*YOUR ASSIGNMENT*.
Run through the records and show each line that includes the string "column".

━━━ SUPPLIED DATA ━━━

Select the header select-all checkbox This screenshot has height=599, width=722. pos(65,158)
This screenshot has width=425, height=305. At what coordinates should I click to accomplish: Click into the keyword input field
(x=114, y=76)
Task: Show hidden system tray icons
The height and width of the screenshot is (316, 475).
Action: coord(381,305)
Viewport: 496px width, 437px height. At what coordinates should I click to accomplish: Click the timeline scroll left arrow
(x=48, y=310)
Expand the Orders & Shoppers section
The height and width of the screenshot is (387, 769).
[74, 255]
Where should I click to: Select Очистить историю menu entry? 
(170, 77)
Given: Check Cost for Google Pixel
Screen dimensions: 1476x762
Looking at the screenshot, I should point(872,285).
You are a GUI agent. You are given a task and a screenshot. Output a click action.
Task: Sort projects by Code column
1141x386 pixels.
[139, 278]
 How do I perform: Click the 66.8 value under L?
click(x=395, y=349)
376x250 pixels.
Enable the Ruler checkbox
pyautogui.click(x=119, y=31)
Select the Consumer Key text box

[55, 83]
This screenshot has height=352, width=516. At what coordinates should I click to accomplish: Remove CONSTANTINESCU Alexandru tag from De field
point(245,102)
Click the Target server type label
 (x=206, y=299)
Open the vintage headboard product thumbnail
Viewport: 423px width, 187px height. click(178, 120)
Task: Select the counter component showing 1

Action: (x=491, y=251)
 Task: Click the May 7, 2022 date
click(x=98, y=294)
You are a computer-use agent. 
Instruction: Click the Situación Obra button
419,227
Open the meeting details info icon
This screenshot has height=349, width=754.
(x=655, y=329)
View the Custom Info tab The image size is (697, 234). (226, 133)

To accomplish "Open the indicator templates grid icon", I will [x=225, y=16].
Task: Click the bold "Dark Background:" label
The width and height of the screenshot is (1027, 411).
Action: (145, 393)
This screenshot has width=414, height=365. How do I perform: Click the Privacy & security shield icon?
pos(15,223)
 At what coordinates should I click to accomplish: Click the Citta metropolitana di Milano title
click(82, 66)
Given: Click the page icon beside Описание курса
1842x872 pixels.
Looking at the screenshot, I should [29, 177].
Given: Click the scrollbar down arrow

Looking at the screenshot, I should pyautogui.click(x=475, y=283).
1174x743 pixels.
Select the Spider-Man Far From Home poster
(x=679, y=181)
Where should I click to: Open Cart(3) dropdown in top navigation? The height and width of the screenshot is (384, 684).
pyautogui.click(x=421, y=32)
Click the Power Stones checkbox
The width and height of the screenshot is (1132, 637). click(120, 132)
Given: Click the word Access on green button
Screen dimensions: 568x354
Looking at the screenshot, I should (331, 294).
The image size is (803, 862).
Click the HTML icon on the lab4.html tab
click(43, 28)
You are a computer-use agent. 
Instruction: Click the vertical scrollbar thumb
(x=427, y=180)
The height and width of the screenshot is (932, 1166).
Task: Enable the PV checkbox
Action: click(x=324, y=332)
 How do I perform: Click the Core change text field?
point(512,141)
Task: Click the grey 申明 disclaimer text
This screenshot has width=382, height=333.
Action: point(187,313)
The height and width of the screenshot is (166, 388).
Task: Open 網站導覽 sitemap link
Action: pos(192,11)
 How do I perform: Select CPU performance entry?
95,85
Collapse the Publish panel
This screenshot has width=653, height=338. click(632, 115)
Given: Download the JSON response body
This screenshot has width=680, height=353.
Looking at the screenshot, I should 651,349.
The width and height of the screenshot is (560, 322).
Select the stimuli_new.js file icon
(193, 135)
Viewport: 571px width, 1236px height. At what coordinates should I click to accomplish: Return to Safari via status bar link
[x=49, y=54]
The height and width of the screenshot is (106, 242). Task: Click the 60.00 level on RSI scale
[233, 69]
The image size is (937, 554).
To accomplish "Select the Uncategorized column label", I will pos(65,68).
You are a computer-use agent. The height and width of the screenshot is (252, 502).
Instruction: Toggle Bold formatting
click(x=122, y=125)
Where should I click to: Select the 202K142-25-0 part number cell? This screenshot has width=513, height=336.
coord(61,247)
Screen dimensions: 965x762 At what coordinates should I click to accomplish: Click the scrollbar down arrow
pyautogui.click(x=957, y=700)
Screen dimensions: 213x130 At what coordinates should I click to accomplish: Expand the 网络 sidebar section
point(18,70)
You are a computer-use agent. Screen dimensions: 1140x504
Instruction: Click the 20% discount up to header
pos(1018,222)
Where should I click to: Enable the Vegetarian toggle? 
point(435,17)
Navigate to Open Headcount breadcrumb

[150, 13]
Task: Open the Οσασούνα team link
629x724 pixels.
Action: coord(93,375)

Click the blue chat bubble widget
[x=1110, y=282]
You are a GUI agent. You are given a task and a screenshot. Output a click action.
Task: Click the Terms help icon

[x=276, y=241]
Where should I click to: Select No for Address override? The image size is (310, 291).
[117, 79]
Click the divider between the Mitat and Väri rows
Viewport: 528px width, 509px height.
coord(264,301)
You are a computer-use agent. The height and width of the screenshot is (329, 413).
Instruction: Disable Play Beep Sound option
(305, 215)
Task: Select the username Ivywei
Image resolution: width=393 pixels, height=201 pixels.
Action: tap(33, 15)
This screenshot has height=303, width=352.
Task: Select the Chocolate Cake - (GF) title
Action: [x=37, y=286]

━━━

*RESPONSE BELOW*.
Task: Sort projects by Code column
To accomplish "Select the Uncategorized column label", I will pos(65,68).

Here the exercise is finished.